Give back each line of the data exactly.

Collected data:

····················

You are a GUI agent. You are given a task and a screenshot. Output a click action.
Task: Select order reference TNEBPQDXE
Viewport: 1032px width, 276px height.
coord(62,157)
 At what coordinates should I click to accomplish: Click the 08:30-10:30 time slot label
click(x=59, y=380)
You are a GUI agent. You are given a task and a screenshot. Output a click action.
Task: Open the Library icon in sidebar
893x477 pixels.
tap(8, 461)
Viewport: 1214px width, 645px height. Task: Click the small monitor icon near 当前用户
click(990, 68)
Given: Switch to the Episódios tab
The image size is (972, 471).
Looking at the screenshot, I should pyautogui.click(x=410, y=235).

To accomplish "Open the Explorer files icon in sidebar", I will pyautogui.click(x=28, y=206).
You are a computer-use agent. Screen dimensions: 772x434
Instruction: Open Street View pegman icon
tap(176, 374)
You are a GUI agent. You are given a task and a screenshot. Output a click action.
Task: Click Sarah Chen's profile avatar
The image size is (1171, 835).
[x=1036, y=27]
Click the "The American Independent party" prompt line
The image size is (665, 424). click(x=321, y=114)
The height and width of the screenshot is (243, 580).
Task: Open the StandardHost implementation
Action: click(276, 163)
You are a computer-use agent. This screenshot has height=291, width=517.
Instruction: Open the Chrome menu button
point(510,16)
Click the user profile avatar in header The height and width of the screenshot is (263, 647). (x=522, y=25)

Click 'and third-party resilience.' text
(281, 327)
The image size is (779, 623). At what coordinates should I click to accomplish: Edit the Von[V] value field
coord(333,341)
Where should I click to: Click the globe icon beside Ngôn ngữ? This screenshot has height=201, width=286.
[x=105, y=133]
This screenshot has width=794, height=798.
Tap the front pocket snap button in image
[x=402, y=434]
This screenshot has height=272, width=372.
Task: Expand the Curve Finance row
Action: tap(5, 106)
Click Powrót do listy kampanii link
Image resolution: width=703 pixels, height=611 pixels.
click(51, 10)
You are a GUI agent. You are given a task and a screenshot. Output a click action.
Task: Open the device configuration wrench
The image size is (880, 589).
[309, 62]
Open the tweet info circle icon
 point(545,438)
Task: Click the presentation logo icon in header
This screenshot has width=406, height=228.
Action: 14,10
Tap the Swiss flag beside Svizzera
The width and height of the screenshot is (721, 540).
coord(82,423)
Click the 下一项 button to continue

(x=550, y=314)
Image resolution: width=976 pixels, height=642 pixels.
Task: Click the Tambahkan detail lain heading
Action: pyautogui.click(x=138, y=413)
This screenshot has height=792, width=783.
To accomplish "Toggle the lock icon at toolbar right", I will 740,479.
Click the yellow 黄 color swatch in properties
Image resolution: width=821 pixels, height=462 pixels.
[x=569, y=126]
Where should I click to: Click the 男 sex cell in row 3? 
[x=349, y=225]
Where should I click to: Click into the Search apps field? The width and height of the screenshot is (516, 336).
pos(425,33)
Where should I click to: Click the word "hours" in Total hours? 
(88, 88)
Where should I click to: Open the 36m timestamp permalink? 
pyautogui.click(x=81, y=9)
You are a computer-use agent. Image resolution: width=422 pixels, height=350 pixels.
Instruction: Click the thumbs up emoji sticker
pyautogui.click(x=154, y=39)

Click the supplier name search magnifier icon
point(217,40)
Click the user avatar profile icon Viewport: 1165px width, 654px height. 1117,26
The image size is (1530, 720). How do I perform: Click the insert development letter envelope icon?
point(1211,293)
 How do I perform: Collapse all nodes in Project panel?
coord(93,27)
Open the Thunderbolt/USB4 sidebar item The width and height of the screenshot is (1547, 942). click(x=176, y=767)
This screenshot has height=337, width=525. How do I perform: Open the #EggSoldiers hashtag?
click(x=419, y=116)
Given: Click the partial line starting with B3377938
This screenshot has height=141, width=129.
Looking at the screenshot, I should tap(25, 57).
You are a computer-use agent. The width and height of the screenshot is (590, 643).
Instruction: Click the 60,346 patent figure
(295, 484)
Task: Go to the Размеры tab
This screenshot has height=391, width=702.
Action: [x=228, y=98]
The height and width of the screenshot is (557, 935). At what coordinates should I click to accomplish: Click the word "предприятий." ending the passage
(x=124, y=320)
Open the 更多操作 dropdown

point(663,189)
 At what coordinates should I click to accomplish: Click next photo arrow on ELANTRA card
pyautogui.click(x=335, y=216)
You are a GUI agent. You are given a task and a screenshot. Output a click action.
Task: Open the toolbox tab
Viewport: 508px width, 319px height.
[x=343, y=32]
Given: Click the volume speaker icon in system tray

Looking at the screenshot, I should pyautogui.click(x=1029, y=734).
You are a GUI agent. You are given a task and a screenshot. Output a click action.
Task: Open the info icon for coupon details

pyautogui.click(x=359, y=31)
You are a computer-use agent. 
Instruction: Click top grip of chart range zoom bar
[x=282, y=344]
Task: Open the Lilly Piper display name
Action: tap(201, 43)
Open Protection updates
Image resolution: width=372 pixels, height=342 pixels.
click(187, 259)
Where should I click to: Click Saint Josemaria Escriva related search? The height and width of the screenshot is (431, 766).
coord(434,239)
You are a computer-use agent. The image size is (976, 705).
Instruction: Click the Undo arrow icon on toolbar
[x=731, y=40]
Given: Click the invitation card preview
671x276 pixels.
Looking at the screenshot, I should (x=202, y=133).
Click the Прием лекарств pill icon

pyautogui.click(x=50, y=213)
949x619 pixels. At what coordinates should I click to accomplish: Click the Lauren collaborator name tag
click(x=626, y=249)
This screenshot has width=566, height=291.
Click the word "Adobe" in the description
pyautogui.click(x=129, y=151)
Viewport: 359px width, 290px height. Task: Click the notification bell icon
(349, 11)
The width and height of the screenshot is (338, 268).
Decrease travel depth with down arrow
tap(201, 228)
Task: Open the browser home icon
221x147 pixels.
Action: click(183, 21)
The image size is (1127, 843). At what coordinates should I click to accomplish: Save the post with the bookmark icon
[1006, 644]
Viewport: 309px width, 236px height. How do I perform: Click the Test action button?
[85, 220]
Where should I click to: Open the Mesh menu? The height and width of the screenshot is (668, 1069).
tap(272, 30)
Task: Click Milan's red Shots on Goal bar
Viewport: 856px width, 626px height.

····················

*Completed exercise*
You are a GUI agent. You are given a task and a screenshot. Output a click action.
Task: Select order reference TNEBPQDXE
Viewport: 1032px width, 276px height.
coord(62,157)
 At what coordinates should I click to accomplish: Click the 08:30-10:30 time slot label
click(x=59, y=380)
You are a GUI agent. You are given a task and a screenshot. Output a click action.
Task: Open the Library icon in sidebar
893x477 pixels.
tap(8, 461)
Viewport: 1214px width, 645px height. Task: Click the small monitor icon near 当前用户
click(990, 68)
Given: Switch to the Episódios tab
The image size is (972, 471).
Looking at the screenshot, I should pyautogui.click(x=410, y=235).

To accomplish "Open the Explorer files icon in sidebar", I will pyautogui.click(x=28, y=206).
You are a computer-use agent. Screen dimensions: 772x434
Instruction: Open Street View pegman icon
tap(176, 374)
You are a GUI agent. You are given a task and a screenshot. Output a click action.
Task: Click Sarah Chen's profile avatar
The image size is (1171, 835).
[x=1036, y=27]
Click the "The American Independent party" prompt line
The image size is (665, 424). click(x=321, y=114)
The height and width of the screenshot is (243, 580).
Task: Open the StandardHost implementation
Action: click(276, 163)
You are a computer-use agent. This screenshot has height=291, width=517.
Instruction: Open the Chrome menu button
point(510,16)
Click the user profile avatar in header The height and width of the screenshot is (263, 647). (x=522, y=25)

Click 'and third-party resilience.' text
(281, 327)
The image size is (779, 623). At what coordinates should I click to accomplish: Edit the Von[V] value field
coord(333,341)
Where should I click to: Click the globe icon beside Ngôn ngữ? This screenshot has height=201, width=286.
[x=105, y=133]
This screenshot has width=794, height=798.
Tap the front pocket snap button in image
[x=402, y=434]
This screenshot has height=272, width=372.
Task: Expand the Curve Finance row
Action: tap(5, 106)
Click Powrót do listy kampanii link
Image resolution: width=703 pixels, height=611 pixels.
click(51, 10)
You are a GUI agent. You are given a task and a screenshot. Output a click action.
Task: Open the device configuration wrench
The image size is (880, 589).
[309, 62]
Open the tweet info circle icon
 point(545,438)
Task: Click the presentation logo icon in header
This screenshot has width=406, height=228.
Action: 14,10
Tap the Swiss flag beside Svizzera
The width and height of the screenshot is (721, 540).
coord(82,423)
Click the 下一项 button to continue

(x=550, y=314)
Image resolution: width=976 pixels, height=642 pixels.
Task: Click the Tambahkan detail lain heading
Action: pyautogui.click(x=138, y=413)
This screenshot has height=792, width=783.
To accomplish "Toggle the lock icon at toolbar right", I will 740,479.
Click the yellow 黄 color swatch in properties
Image resolution: width=821 pixels, height=462 pixels.
[x=569, y=126]
Where should I click to: Click the 男 sex cell in row 3? 
[x=349, y=225]
Where should I click to: Click into the Search apps field? The width and height of the screenshot is (516, 336).
pos(425,33)
Where should I click to: Click the word "hours" in Total hours? 
(88, 88)
Where should I click to: Open the 36m timestamp permalink? 
pyautogui.click(x=81, y=9)
You are a computer-use agent. Image resolution: width=422 pixels, height=350 pixels.
Instruction: Click the thumbs up emoji sticker
pyautogui.click(x=154, y=39)

Click the supplier name search magnifier icon
point(217,40)
Click the user avatar profile icon Viewport: 1165px width, 654px height. 1117,26
The image size is (1530, 720). How do I perform: Click the insert development letter envelope icon?
point(1211,293)
 How do I perform: Collapse all nodes in Project panel?
coord(93,27)
Open the Thunderbolt/USB4 sidebar item The width and height of the screenshot is (1547, 942). click(x=176, y=767)
This screenshot has height=337, width=525. How do I perform: Open the #EggSoldiers hashtag?
click(x=419, y=116)
Given: Click the partial line starting with B3377938
This screenshot has height=141, width=129.
Looking at the screenshot, I should tap(25, 57).
You are a computer-use agent. The width and height of the screenshot is (590, 643).
Instruction: Click the 60,346 patent figure
(295, 484)
Task: Go to the Размеры tab
This screenshot has height=391, width=702.
Action: [x=228, y=98]
The height and width of the screenshot is (557, 935). At what coordinates should I click to accomplish: Click the word "предприятий." ending the passage
(x=124, y=320)
Open the 更多操作 dropdown

point(663,189)
 At what coordinates should I click to accomplish: Click next photo arrow on ELANTRA card
pyautogui.click(x=335, y=216)
You are a GUI agent. You are given a task and a screenshot. Output a click action.
Task: Open the toolbox tab
Viewport: 508px width, 319px height.
[x=343, y=32]
Given: Click the volume speaker icon in system tray

Looking at the screenshot, I should pyautogui.click(x=1029, y=734).
You are a GUI agent. You are given a task and a screenshot. Output a click action.
Task: Open the info icon for coupon details

pyautogui.click(x=359, y=31)
You are a computer-use agent. 
Instruction: Click top grip of chart range zoom bar
[x=282, y=344]
Task: Open the Lilly Piper display name
Action: tap(201, 43)
Open Protection updates
Image resolution: width=372 pixels, height=342 pixels.
click(187, 259)
Where should I click to: Click Saint Josemaria Escriva related search? The height and width of the screenshot is (431, 766).
coord(434,239)
You are a computer-use agent. The image size is (976, 705).
Instruction: Click the Undo arrow icon on toolbar
[x=731, y=40]
Given: Click the invitation card preview
671x276 pixels.
Looking at the screenshot, I should (x=202, y=133).
Click the Прием лекарств pill icon

pyautogui.click(x=50, y=213)
949x619 pixels. At what coordinates should I click to accomplish: Click the Lauren collaborator name tag
click(x=626, y=249)
This screenshot has width=566, height=291.
Click the word "Adobe" in the description
pyautogui.click(x=129, y=151)
Viewport: 359px width, 290px height. Task: Click the notification bell icon
(349, 11)
The width and height of the screenshot is (338, 268).
Decrease travel depth with down arrow
tap(201, 228)
Task: Open the browser home icon
221x147 pixels.
Action: click(183, 21)
The image size is (1127, 843). At what coordinates should I click to accomplish: Save the post with the bookmark icon
[1006, 644]
Viewport: 309px width, 236px height. How do I perform: Click the Test action button?
[85, 220]
Where should I click to: Open the Mesh menu? The height and width of the screenshot is (668, 1069).
tap(272, 30)
Task: Click Milan's red Shots on Goal bar
Viewport: 856px width, 626px height.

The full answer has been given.